SEBI has taken a phased approach in rolling out CSCRF, ensuring that all significant players in the securities market are brought under its ambit. The compliance requirement now applies to:
- All Mutual Funds and AMCs
- Portfolio Managers
- AIFs and their managers
- Market Infrastructure Institutions (MIIs) – including Stock Exchanges, Clearing Corporations, and Depositories
- Registrars to an Issue and Share Transfer Agents (RTAs)
- KYC Registration Agencies (KRAs)
- Stock Brokers and Sub-Brokers
- Investment Advisers and Research Analysts
Each entity is responsible for crafting a tailored cybersecurity policy, subject to SEBI’s core principles.
Key Components of the CSCRF
The framework requires each entity to adopt a risk-based, multi-layered approach. Here’s what that includes:
1. Cybersecurity Governance
Organizations must define clear roles and responsibilities related to cybersecurity. This includes board-level oversight, and in some cases, appointing a Chief Information Security Officer (CISO).
2. Periodic Cyber Risk Assessments
Entities must conduct bi-annual or annual risk assessments, identifying gaps and threats that could impact operations.
3. Security Operations Center (SOC) Implementation
Larger entities must set up or integrate with an SOC for real-time monitoring, incident detection, and response.
4. Incident Reporting
Any cyber incident—no matter how minor—must be reported to SEBI and CERT-In within 6 hours, aligning with India’s broader cyber incident response mandate.
5. Data Protection & Access Control
Strict controls must be in place for user access, encryption, and secure data storage. Zero Trust principles are encouraged.
6. Business Continuity & Disaster Recovery
Firms must develop and routinely test a Business Continuity Plan (BCP) and Disaster Recovery Plan (DRP) to ensure minimal downtime in the event of an attack.
7. Vendor and Third-Party Risk Management
Since third-party vendors are often weak links, SEBI mandates that entities vet and monitor all vendors handling sensitive systems or data.
When Did the Rules Take Effect?
- The finalized guidelines for Portfolio Managers and AIFs came into effect on October 1, 2023.
- Stockbrokers, Mutual Funds, KRAs, and others were given specific implementation deadlines between Q4 2023 and Q2 2024, based on entity size and risk profile.
SEBI also requires annual internal and third-party audits to ensure compliance is not just on paper but actively enforced.
What Happens If You Don’t Comply?
Non-compliance with the CSCRF doesn’t just result in regulatory penalties. It leaves organizations vulnerable to:
- Financial loss from cyber fraud or ransom
- Loss of client trust and brand reputation
- Operational downtime during and after an attack
- Legal consequences under the Information Technology Act and other financial sector regulations
SEBI has made it clear that ignorance won’t be tolerated—entities failing to comply may face audits, public censure, or even license revocation in extreme cases.
Why SEBI’s CSCRF Matters More Than Ever
In a hyper-connected financial world, a single breach can trigger a domino effect across institutions.
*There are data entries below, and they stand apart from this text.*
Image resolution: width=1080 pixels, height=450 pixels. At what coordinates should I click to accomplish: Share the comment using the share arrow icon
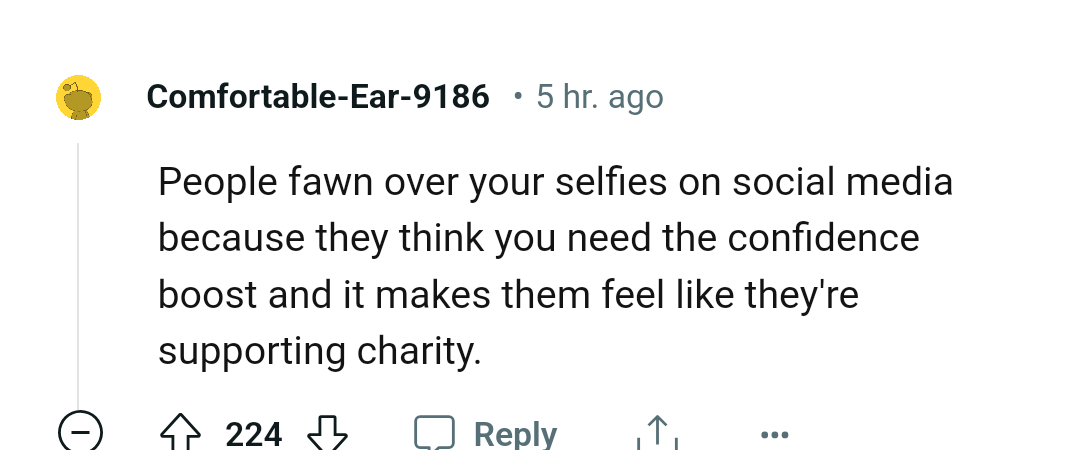[658, 433]
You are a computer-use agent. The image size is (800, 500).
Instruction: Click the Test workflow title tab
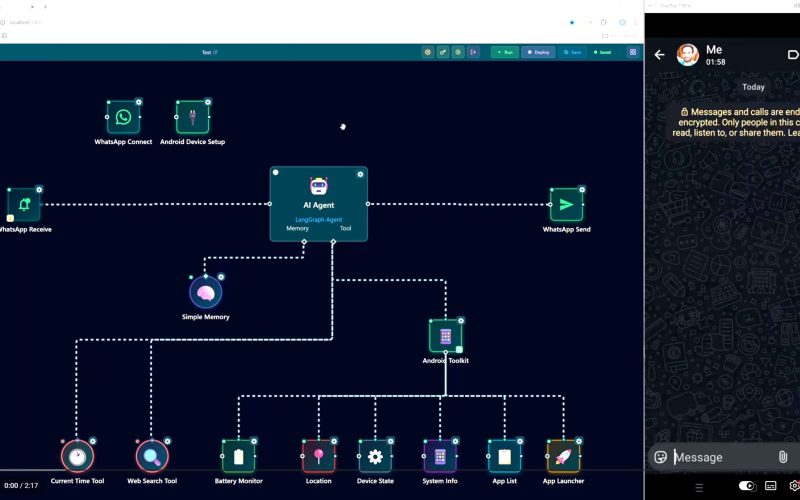[208, 52]
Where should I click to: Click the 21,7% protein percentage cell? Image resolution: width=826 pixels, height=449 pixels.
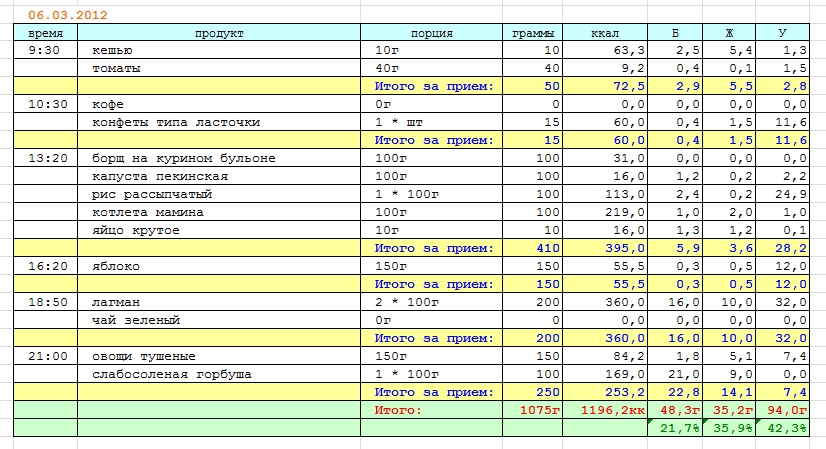point(675,428)
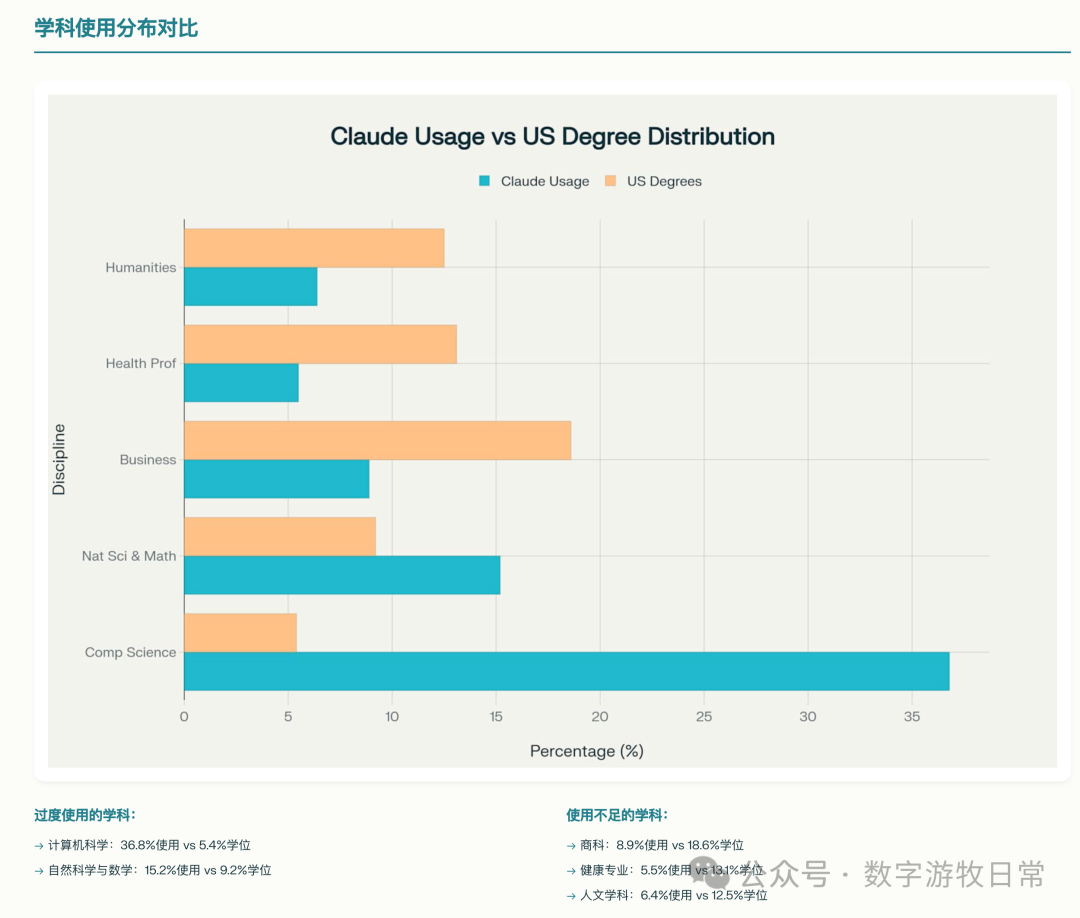Select the teal Health Prof usage bar
Image resolution: width=1080 pixels, height=918 pixels.
[241, 383]
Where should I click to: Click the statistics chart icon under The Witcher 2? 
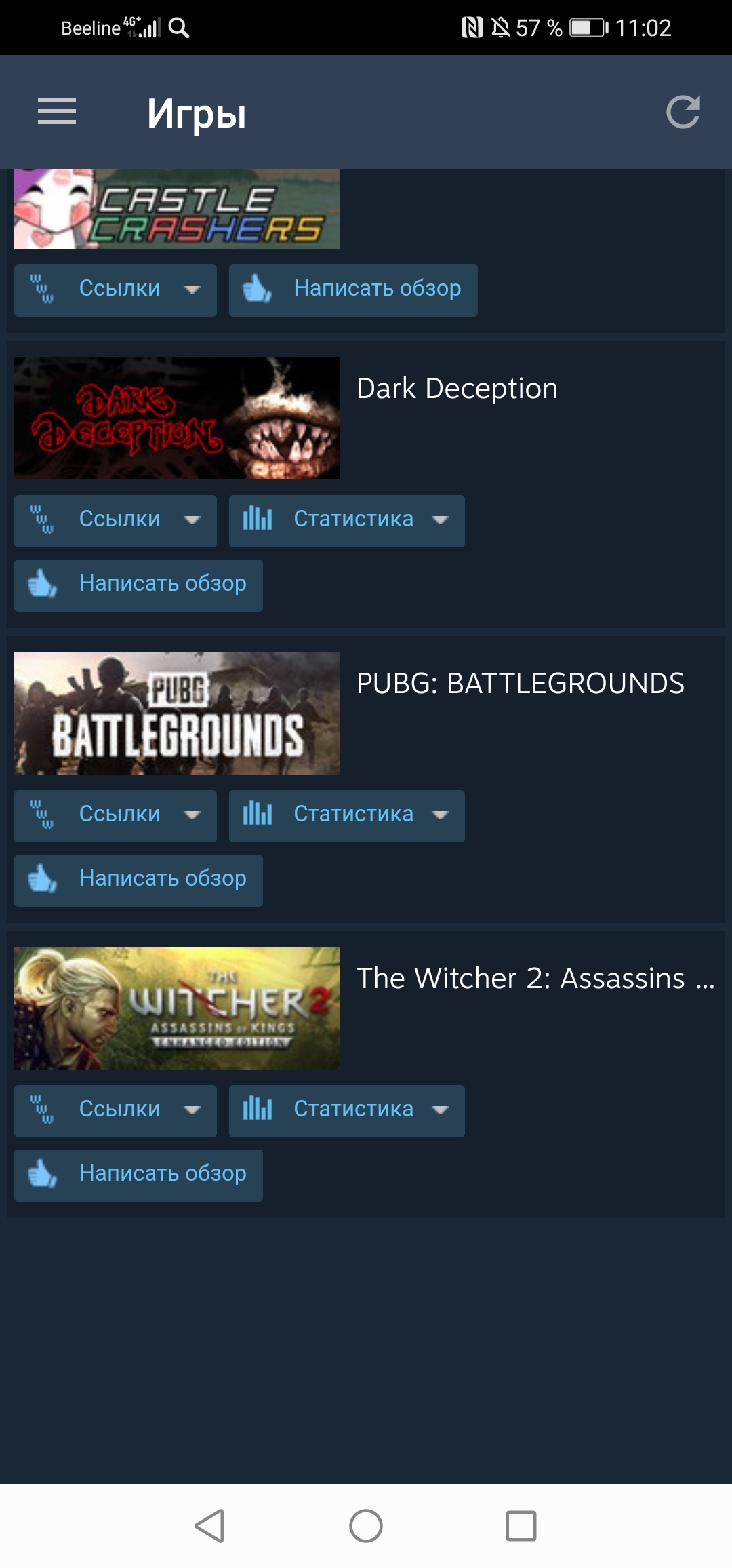(258, 1109)
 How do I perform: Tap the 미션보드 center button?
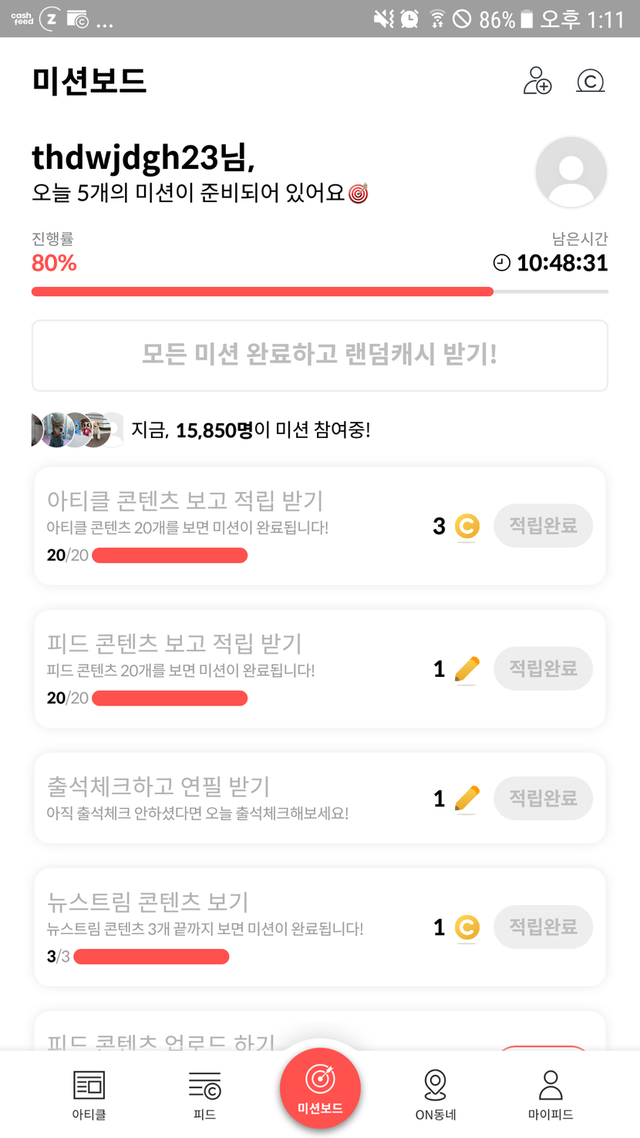pos(320,1088)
SEBI’s CSCRF ensures a unified, coordinated defense against such risks. It’s not just about compliance; it’s about survival and sustainability.
Moreover, this framework pushes Indian financial institutions to align with global best practices—something investors increasingly look for when choosing where to park their funds.
Final Thoughts
SEBI’s Cyber Security and Cyber Resilience Framework is more than a regulatory checklist—it’s a survival manual for modern financial organizations. By prioritizing governance, preparedness, and resilience, it’s helping to transform cybersecurity from a siloed IT task into an enterprise-wide imperative.
If your organization falls under SEBI’s purview and you’re unsure where to begin—start with awareness, leadership commitment, and a comprehensive cybersecurity roadmap. The time to act is now.